Hürriyeti bağlayıcı cezanın seçenek yaptırımlara çevrilmesi, cezanın doğrudan doğruya sanığın kişiliğine uydurulmasını öngören kişiselleştirme kurumudur. Kanun koyucu bu kapsamda hakime TCK’nun 50. maddesinde yer alan şartlar çerçevesinde hükmolunan hapis cezasının adli para cezasına ya da diğer yaptırımlara çevrilip çevrilmeyeceğini belirleme yetki ve görevini yüklemiştir. Hakimin, hükmolunan hürriyeti bağlayıcı cezanın TCK’nun 50. maddesi uyarınca seçenek yaptırımlara çevrilmesi ya da çevrilmemesi konusundaki dayandığı gerekçenin dosya kapsamına uygun, kanuni ve yeterli olması gerekir.

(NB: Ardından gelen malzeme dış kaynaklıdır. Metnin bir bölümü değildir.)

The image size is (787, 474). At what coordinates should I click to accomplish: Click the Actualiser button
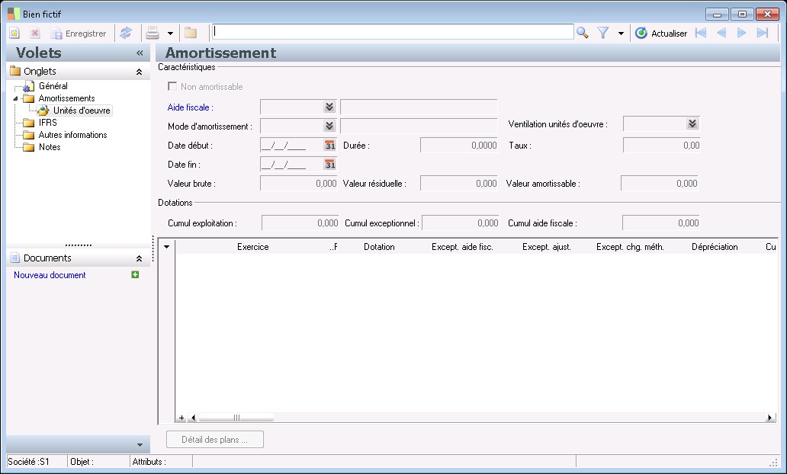click(x=661, y=33)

Öte yandan, birden fazla kişinin ağır şekilde yaralanması sonucunu doğuran taksirle yaralamaya neden olma suçlarında zararın ağırlığı, yaralanmaların nitelikleri gibi hususlar değerlendirilerek TCK’nun 61. maddesi uyarınca temel cezanın asgari hadden ayrılarak tayin edilmesi yoluna gidilmesi mümkün olmakla birlikte, TCK’nun 61. maddesi gereğince haklarında temel ceza alt sınırdan uzaklaşılarak belirlenen sanıklar hakkında 5237 sayılı TCK’nun 62 ve 50. maddelerinin uygulanıp uygulanmayacağına yönelik değerlendirme yapılırken sabıkasının olmaması, duruşmalara gelmesi, suçu kabul edip olayın meydana geliş şekli ile ilgili olarak samimi ve doğru anlatımda bulunarak maddi gerçeğin ortaya çıkmasına yardımcı olması ve dosyaya olumsuz bir tutumun yansımaması gibi hususların lehe (olumlu) olarak gözönüne alınması gerekmektedir.
Bu açıklamalar ışığında somut olay değerlendirildiğinde;
Sabıkası olmayan, duruşmalara katılan, samimi beyanlarıyla maddi gerçeğin açıklığıyla ortaya çıkmasına yardımcı olan ve herhangi bir olumsuz davranışı da dosyaya yansımayan sanık hakkında, yerel mahkemece sabıkasız geçmişi, sosyal ilişkileri, fiilden sonraki ve yargılama sürecindeki davranışları ve cezanın faillerin geleceği üzerindeki muhtemel etkileri isabetle değerlendirilmeden, TCK’nun 62 ve 50. maddelerinin uygulanmamasına ilişkin olarak gösterilen gerekçelerin yeterli olmadığı ve dosya kapsamı ile örtüşmediği kabul edilmelidir.
Bu itibarla, yerel mahkeme direnme hükmünün, dosya kapsamına uygun, kanuni ve yeterli olmayan gerekçelerle sanık hakkında hükmolunan cezada TCK’nun 62. maddesi nedeniyle indirim yapılmamasına ve verilen hapis cezasının adli para cezasına çevrilmemesine karar verilmesi isabetsizliğinden bozulmasına karar verilmelidir.
SONUÇ:
Açıklanan nedenlerle;
1- Sincan 3. Asliye Ceza Mahkemesinin 13.11.2012 gün ve 604-752 sayılı direnme hükmünün; dosya kapsamına uygun, kanuni ve yeterli olmayan gerekçelerle sanık hakkında hükmolunan cezada TCK’nun 62. maddesi nedeniyle indirim yapılmamasına ve verilen hapis cezasının adli para cezasına çevrilmemesine karar verilmesi isabetsizliğinden BOZULMASINA,
2- Dosyanın, mahalline gönderilmek üzere Yargıtay Cumhuriyet Başsavcılığına TEVDİİNE, 04.11.2014 tarihinde yapılan müzakerede oybirliğiyle karar verildi.